Under Japanese law, it is generally possible to grant ranks of security interest, so it is common for only second-rank security interests to be given to the mezzanine financer. If the enforcement of the security interests is conducted through statutory enforcement procedures, no distribution is made to the second-rank security interest holders until and unless the first-rank security interest holders are fully repaid. However, this distribution rule does not apply if the enforcement of the security interests is conducted through private auction or private sale. Therefore, it is common for the inter-creditor agreement to provide that the mezzanine financer must release its second-rank security interests if the security interests are enforced through private auction or private sale, and the senior lenders request this.
In addition, if any distribution is made to the mezzanine financer before the full repayment of the senior loans, it is usually provided under the inter-creditor agreement that any such distributions received by the mezzanine financer must be turned over to the senior lenders.
Subordination of Equity/Quasi-equity
It is common for the senior lenders and the mezzanine financers to enter into an inter-creditor agreement, even where the mezzanine finance is provided in the form of preferred shares. If so, the dividend claims or the monetary claims arising from the exercise of the redemption rights of the preferred shares are treated as the subordinated claims under the inter-creditor agreement. Usually, the agreement provides that:
As mentioned in 3.4 Bonds/HYB above, a high-yield bond market has not yet developed in Japan, and therefore bank/bond deals do not exist.
In the Japanese acquisition finance market, it is not a prerequisite for borrowers to enter into interest rate swap arrangements, unlike in the EU/US market. Because of this, hedge counterparties are typically not parties to inter-creditor agreements in the Japanese market.
Types of Security
A grant of one security interest over all of a borrower's assets is called "corporate collateral" (kigyo-tanpo-ken) in Japan, but corporate collateral is not used in acquisition finance transactions. One reason for this is that the use of corporate collateral is limited by statute to secure corporate bonds only, which are not commonly used for acquisition finance in Japan. Another weakness of corporate collateral is that, as a general security interest, it is subordinated to other types of security interests that are created on more specific assets. Accordingly, a lender who holds corporate collateral cannot assert priority over a creditor who subsequently obtains a security interest over particular assets, which makes corporate collateral inappropriate for the purpose of acquisition finance.
Due to the weakness of corporate collateral, an acquisition finance lender in Japan usually creates security interests over each asset of the target and its wholly-owned subsidiaries, and perfects these security interests. As opposed to the use of floating charges in other jurisdictions, this process incurs extra time and costs in completing the creation of the security interests and their perfection.
There are various kinds of security interests under Japanese law, such as:
The kind of security interest used depends on the type of assets. As another classification, if the secured loan is a revolving facility, revolving security interests (such as revolving pledges) are used; if the secured loan is a non-revolving facility such as a term facility, ordinary (non-revolving) security interests (such as ordinary pledges) are used.

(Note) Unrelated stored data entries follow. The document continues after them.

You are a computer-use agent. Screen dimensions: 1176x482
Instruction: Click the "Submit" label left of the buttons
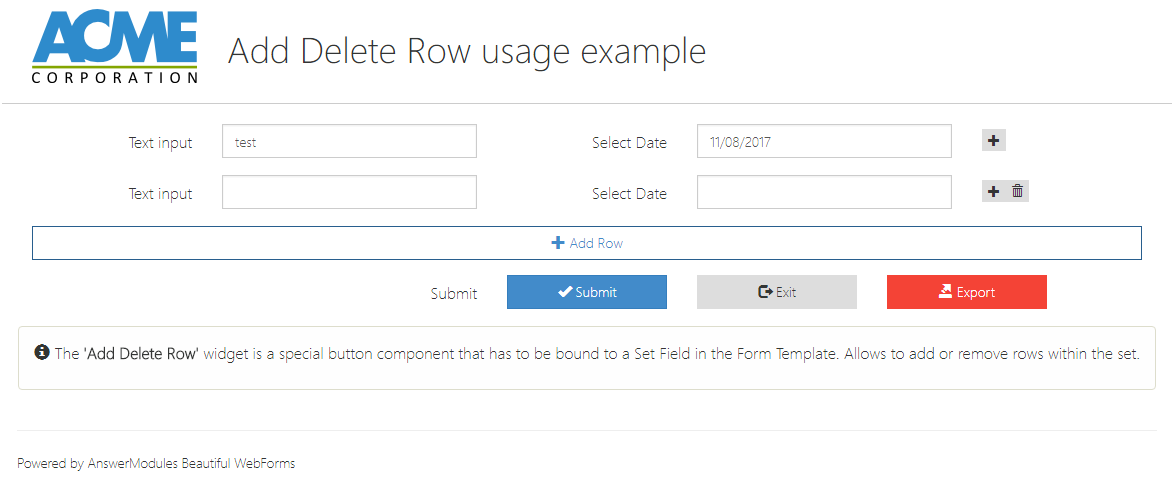[454, 294]
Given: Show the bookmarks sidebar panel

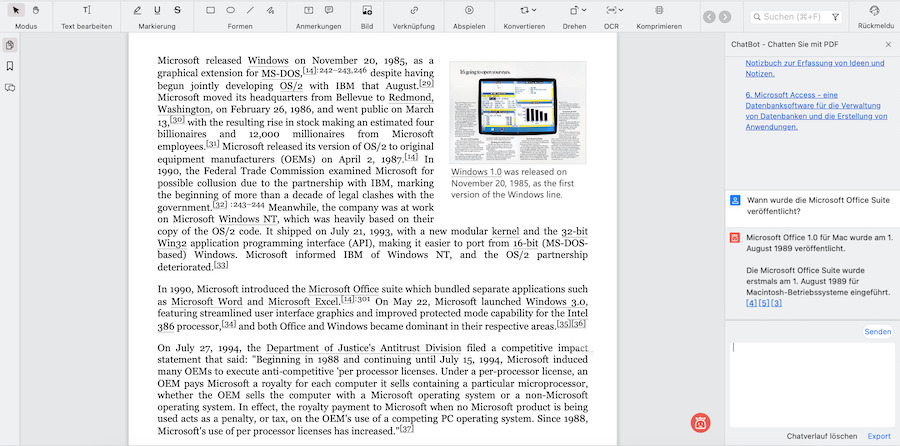Looking at the screenshot, I should click(10, 66).
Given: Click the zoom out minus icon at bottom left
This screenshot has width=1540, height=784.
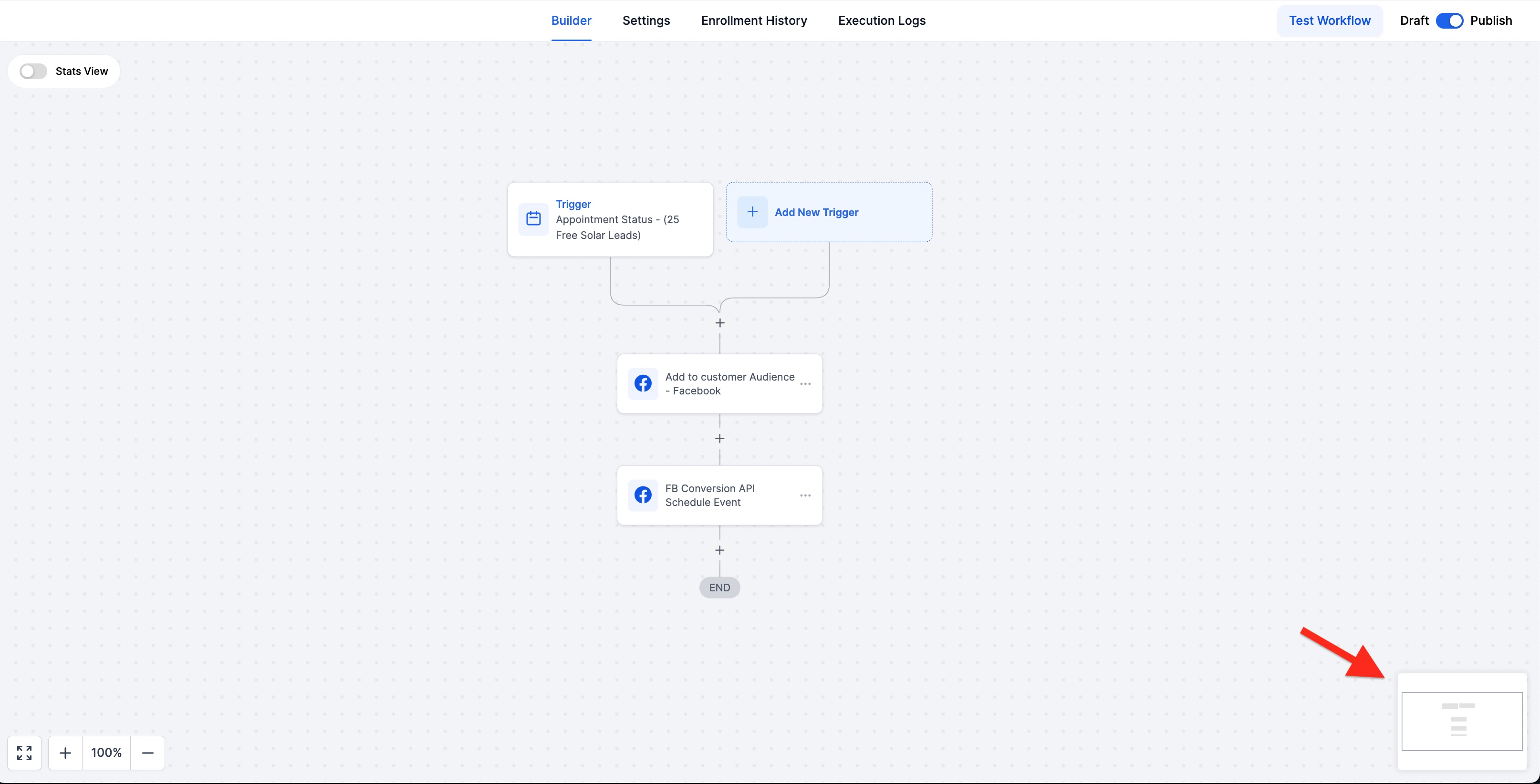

The lenders typically create a pledge over shares.
First, when the issuer of the shares is not a listed company and the articles of incorporation of the issuing company provide that share certificates are to be issued, the execution of a pledge agreement and delivery of the share certificates to the pledgee is required in order to create the pledge. Continuous possession of the share certificates by the pledgee is then required in order to perfect the pledge against the issuing company and third parties. Usually, the security agent receives delivery of the share certificates and keeps them as proxy for all the pledgees.
Second, when the issuer of the shares is not a listed company and the articles of incorporation of the issuing company do not provide that share certificates are to be issued, the execution of a pledge agreement is sufficient to create the pledge. Recording the pledge in the share ledger is required in order to perfect the pledge against the issuing company and third parties.
Third, if the issuer of the shares is a listed company, the pledge becomes effective when the pledgee has the increase in the number pertaining to the pledge described or recorded in the pledge column of the pledgee's account through application for the book-entry transfer (the Act on Book-Entry of Company Bonds, Shares, etc. (Act No. 75 of 2001)).
A pledge of shares of partially owned subsidiaries, such as joint ventures, may require the other shareholders' consent, as this is typically required by the shareholders' agreement.
See Movable assets, below.
See Receivables, below. One additional note on bank account receivables is that, while a credit party can validly create a pledge over its receivable with respect to a fixed deposit account, it is unclear under Japanese law whether a credit party can validly create a pledge over its receivable with respect to an ordinary savings account, because the deposits vary over time through withdrawals, transfers and additional deposits.
Receivables (such as trade receivables and bank account receivables) are included in the security package by the use of a pledge, or by creating a security interest by way of assignment.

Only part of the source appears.